◆ Page text ◆
Overindebtedness specialist and ECDN partner from Sweden Prof. Richard Ahlström shares two recent reports that he has worked on recently. The first one concerns the cost to society of over-indebtedness in Sweden. This report was published yesterday (16.6.2015) by the Swedish National Audit Office. In the first link below there is a summary in English. The Audit Office is calculating with a so-called “floor-level” based number of over-indebted people in Sweden only encompassing 28,000 individuals. (In reality it is at least 380,000 plus family members, according to two recent Governmental investigations). Anyway, the costs to society attributed to over-indebteness with a base of 28,000 individuals sums up to roughly 6 Billions Swedish crowns (about 700 millions Euro) per year. The calculation is based on Ahlström’s own report (in Swedish - See Link 3 below). The costs are based on data focused on loss of production, health-care costs, disability pensions, social security and unemployment support expenditures. According to Ahlström’s own calculation using the base of 400,000 people, the total costs sum up to more than 200 Billions Swedish Crowns per year.

◆ Dataset entries ◆
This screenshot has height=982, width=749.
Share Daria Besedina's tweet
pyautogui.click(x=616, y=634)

* * *

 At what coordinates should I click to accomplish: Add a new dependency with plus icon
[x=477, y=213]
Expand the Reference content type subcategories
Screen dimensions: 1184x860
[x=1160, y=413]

◆ Stated task ◆
In the page text on over-indebtedness in Sweden, which body published the report on its cost to society?

◆ Task result ◆
The Swedish National Audit Office.